[114.] La giurisprudenza penitenziale veniva continuamente accresciuta da' Canoni de' Concilj. Ma poichè molti casi eran sempre lasciati alla discrezione de' Vescovi, essi pubblicavano secondo le occorrenze, ad esempio del Pretore Romano, le regole di disciplina, che si proponevano d'osservare. Le più famose, fra l'Epistole canoniche del quarto secolo, son quelle di Basilio Magno. Sono esse inserite nelle pandette di Beveregio (T. II. p. 47-151) e sono state tradotte da Chardon (Hist. des Sacrem. Tom. IV. p. 219-277).
[115.] Basilio (Epist. 47) presso Baronio (Annal. Eccles. an. 370 n. 91) il quale dichiara, che a bella posta ei riferisce tal fatto per convincere i Governatori, ch'essi non erano esenti da una sentenza di scomunica. Secondo la sua opinione neppure un Sovrano è salvo da' fulmini del Vaticano; ed il Cardinale si dimostra molto più coerente a se stesso che i Giureconsulti e i Teologi della Chiesa Gallicana.
[116.] Era notata ne' pubblici registri di Cirene, Colonia Spartana, la lunga serie de' suoi maggiori fino ad Euristene primo Re Dorico di Sparta, ed il quinto nella linea discendente di Ercole (Sinesio Epist. 57, p. 197. Edit. Patav.). Una genealogia così pura ed illustre di diciassette secoli, senz'aggiungervi i reali Antenati d'Ercole, non può averne un'eguale nell'istoria dell'uman genere.

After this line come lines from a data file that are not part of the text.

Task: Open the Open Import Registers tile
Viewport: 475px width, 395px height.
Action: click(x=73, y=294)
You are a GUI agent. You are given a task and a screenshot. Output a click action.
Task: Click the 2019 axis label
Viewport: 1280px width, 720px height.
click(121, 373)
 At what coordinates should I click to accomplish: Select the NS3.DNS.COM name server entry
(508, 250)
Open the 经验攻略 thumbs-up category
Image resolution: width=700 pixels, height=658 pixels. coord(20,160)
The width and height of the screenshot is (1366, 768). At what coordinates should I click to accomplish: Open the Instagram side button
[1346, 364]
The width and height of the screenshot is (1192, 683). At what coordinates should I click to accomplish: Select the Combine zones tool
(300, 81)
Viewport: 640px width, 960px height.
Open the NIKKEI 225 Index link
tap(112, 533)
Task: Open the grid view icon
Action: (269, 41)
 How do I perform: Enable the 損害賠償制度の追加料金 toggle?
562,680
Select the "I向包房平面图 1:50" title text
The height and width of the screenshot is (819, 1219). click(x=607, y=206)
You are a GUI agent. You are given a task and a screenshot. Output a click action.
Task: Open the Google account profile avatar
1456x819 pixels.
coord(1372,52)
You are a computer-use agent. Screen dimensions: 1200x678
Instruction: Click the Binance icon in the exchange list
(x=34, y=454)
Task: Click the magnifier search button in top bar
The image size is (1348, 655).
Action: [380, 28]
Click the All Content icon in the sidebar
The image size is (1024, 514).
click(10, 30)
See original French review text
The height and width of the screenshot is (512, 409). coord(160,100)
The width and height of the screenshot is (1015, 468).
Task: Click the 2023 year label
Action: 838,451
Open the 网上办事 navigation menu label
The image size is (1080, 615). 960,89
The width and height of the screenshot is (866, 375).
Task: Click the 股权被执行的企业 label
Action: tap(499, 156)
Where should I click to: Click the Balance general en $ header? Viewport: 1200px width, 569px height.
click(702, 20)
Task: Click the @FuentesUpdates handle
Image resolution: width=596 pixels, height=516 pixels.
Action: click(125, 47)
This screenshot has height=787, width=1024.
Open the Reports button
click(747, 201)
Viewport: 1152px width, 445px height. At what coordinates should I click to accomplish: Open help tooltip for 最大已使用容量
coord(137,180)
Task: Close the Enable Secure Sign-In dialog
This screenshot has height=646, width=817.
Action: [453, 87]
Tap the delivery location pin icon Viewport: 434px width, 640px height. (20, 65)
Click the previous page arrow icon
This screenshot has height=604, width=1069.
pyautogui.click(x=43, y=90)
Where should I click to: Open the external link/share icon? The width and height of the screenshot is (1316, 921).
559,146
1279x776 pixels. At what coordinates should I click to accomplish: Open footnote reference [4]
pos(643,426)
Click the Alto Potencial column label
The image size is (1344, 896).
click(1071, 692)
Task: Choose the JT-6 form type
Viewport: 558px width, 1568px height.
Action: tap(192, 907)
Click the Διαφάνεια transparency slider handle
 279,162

[117.] Sinesio (de Regno pag. 2) pateticamente deplora lo stato decadente e rovinoso di Cirene con queste espressioni, Città Greca di antico e venerando nome, in cui trovavansi una volta migliaia di sapienti; adesso povera, e mesta, ed un gran mucchio di rovine.
Tolemaide, nuova città, 82 miglia all'Occidente di Cirene, assunse gli onori di Metropoli della Pentapoli o della Libia superiore, che furon poi trasferiti a Sozusa. Vedi Wesseling (Itiner. p. 67-68. 732.) Cellario (Geogr. T. II. part. II. p. 72, 74.) Carlo da S. Paolo (Geogr. Sacr. p. 273.) D'Anville (Geogr. Anc. T. III. p. 43, 44. Mem. de l'Acad. des Inscript. Tom. XXXVII. p. 363-391).
[118.] Sinesio avea precedentemente rappresentato le qualità, per le quali si credeva incapace di tal posto (Epist. c. 5. p. 246-250). Egli amava gli studi e i divertimenti profani; era incapace di sostenere la vita celibe; non credeva la risurrezione; e ricusava di predicare favole al popolo, a meno che non gli fosse permesso di filosofare in casa propria. Teofilo, Primate dell'Egitto, che conosceva il suo merito, accettò queste straordinarie proteste. Vedi la vita di Sinesio in Tillemont (Memoir. Eccles. Tom. XII. p. 499-554).
[119.] Vedi l'invettiva di Sinesio (Epist. LVII. p. 191-201). La promozione d'Andronico non era legittima, essendo egli nativo di Berenice ch'era nell'istessa Provincia. Gl'istrumenti delle torture sono curiosamente specificati, cioè δακτυληφρα o strettoio, ποδοσραβη, ριονλαβιϛ, ωταγρα, χειλοσροφιον che in varie guise comprimevano o distendevano le dita, i piedi, il naso, le orecchie e le labbra delle vittime.
[120.] La sentenza di scomunica è concepita in uno stile oratorio (Sinesio Epist. 58. p. 201-203). Il metodo di comprendervi le intere famiglie, sebbene alquanto ingiusto, fu esteso anche di più negl'interdetti nazionali.
[121.] Vedi Sinesio Epist. 47. p. 186, 187. Epist. 72. p. 218, 219. Epist. 89. p. 230-231.
[122.] Vedi il Tomassino (Discipl. Eccles. Tom. II. lib. III. c. 83. p. 1761-1770) e il Bingamo (Antiq. Vol. I, l. XIV. c. 4. p. 688-717). Si risguardava la predicazione come l'uffizio più importante del Vescovo; ma qualche volta s'affidava questa funzione ad alcuni Preti, quali erano Crisostomo ed Agostino.